O Ser Humano é captado pelo seu sistema perceptivo em dois níveis: o macro e o micro. O macro é captado como biológico, o micro é captado como sensível. O que podemos entender é que nas duas esferas modificam-se apenas as aparências, permanecendo sempre a mesma essência, ou seja, a utilização da Inteligência Corporal Autônoma.
Uma metáfora pode se percebida nessas circunstâncias de compreensão de mundo: Corpo biológico e corpo sensível são manifestações distintas do mesmo Campo. Então temos um só campo, um corpo-no-mundo. Um sistema vibratório lidando com situações dinâmicas que interagem em movimentos organizados nos conduzindo a expressividade. Essa expressividade pode criar prazer ou produzir estresse. É a nossa Inteligência Corporal Autônoma que determinará.
Sendo assim, somos seres-no-mundo em que a vibração é referencia para a experiência dialógica no processo das relações humanas. Ou seja, o corpo é a base energética do ser humano para despertar sua vitalidade, conectar-se diretamente com o propósito, uma forma de intencionalidade que é considerada ferramenta essencial para as pessoas se beneficiarem da Inteligência Corporal Autônoma.
Olhar para algo, por exemplo, uma praia, ou como a praia é conhecida por nós, é muito mais uma interpretação do que percepção. Para estabelecer o sentido da presença de uma praia, temos na realidade um vislumbre superficial de alguma coisa. Uma interpretação de praia, retirada de um repertório infinito de interpretações da nossa memória cinestésica. O sentido visual entra em contato com o influxo energético que vem livremente do universo, e o faz apenas de uma maneira superficial.

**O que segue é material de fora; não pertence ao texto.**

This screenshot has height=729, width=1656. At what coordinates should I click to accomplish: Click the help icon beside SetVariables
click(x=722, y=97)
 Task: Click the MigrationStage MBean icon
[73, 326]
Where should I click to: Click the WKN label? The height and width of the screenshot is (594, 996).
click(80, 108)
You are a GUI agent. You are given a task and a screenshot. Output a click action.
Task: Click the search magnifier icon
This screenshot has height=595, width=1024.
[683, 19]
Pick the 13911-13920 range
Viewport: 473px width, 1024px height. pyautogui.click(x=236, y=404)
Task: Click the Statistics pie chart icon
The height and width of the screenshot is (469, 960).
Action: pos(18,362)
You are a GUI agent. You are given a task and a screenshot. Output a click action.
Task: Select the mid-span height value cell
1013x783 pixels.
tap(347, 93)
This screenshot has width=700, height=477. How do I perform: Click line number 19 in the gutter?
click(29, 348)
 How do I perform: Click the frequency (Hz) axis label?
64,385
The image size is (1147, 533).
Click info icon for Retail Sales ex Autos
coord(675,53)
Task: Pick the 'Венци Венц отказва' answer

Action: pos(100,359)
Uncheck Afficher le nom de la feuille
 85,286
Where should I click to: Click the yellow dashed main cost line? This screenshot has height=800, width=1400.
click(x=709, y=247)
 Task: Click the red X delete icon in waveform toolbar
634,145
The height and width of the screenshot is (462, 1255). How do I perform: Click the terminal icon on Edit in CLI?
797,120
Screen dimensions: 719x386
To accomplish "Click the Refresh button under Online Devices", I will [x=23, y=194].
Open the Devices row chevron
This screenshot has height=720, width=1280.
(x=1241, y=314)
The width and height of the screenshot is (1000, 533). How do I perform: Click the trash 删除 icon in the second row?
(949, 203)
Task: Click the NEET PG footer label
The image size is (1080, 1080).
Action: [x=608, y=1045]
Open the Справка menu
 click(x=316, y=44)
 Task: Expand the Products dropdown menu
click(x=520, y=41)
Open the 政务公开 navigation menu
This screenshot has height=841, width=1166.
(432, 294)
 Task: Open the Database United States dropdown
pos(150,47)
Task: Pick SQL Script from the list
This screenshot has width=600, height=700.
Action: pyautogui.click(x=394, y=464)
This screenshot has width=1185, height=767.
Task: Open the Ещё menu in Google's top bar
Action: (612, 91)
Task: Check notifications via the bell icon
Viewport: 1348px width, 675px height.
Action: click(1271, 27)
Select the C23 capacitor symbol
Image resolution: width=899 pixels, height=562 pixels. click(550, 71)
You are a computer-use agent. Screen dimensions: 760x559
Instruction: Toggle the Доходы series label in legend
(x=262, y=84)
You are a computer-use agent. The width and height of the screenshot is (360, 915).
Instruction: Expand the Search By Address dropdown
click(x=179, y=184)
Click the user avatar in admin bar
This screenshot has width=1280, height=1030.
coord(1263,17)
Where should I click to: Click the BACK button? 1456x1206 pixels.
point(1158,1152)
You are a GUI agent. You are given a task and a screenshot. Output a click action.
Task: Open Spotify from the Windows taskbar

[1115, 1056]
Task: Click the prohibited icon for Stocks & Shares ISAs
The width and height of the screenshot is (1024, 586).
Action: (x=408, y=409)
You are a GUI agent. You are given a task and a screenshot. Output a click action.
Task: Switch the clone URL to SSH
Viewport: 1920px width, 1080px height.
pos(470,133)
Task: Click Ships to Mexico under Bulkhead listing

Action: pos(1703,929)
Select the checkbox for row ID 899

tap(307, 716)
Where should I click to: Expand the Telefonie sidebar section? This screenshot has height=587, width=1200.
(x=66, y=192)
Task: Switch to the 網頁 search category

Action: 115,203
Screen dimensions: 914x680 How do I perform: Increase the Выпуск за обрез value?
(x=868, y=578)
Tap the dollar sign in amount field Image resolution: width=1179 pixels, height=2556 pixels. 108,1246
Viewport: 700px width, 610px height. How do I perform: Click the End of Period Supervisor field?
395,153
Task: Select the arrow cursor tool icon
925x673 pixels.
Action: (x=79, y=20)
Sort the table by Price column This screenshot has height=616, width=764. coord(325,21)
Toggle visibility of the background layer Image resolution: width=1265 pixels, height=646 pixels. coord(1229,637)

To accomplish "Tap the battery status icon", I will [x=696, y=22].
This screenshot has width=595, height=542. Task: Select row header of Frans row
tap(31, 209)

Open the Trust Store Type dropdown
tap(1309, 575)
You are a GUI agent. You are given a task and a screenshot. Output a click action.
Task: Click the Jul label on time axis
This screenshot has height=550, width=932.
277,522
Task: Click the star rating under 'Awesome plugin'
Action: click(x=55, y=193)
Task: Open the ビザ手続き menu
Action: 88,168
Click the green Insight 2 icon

Assim, pela intencionalidade é que desvelamos o mundo, como mundo dos objetos do nosso conhecimento. O problema é que em alguns momentos chega a ser conhecimento virtual, impondo um aprendizado superficial através do nosso sentido visual e, preenchendo os espaços vazios deixados pela percepção sensível direta. A intencionalidade não pertence apenas ao domínio físico, ela é algo como uma onda energética, um raio de energia que se vincula a nós.  Uma dimensão holográfica do saber.  
Para ampliar a compreensão das nossas intencionalidades, a experimentação e reflexão autocrítica são pontos de partida e a dimensão da totalidade,pode ser também ferramenta para nos desviar do erro relativo de acreditar na percepção pura. Ela provavelmente será o subproduto das nossas intencionalidades e a nossa Inteligência Corporal Autônoma, quando sensibilizada, nos desviará das certezas absolutas e por esta razão nos deixará mais vivos, menos anestesiados, muito mais despertos e plenos de vitalidade do sentido da própria presença. Quem não gostaria?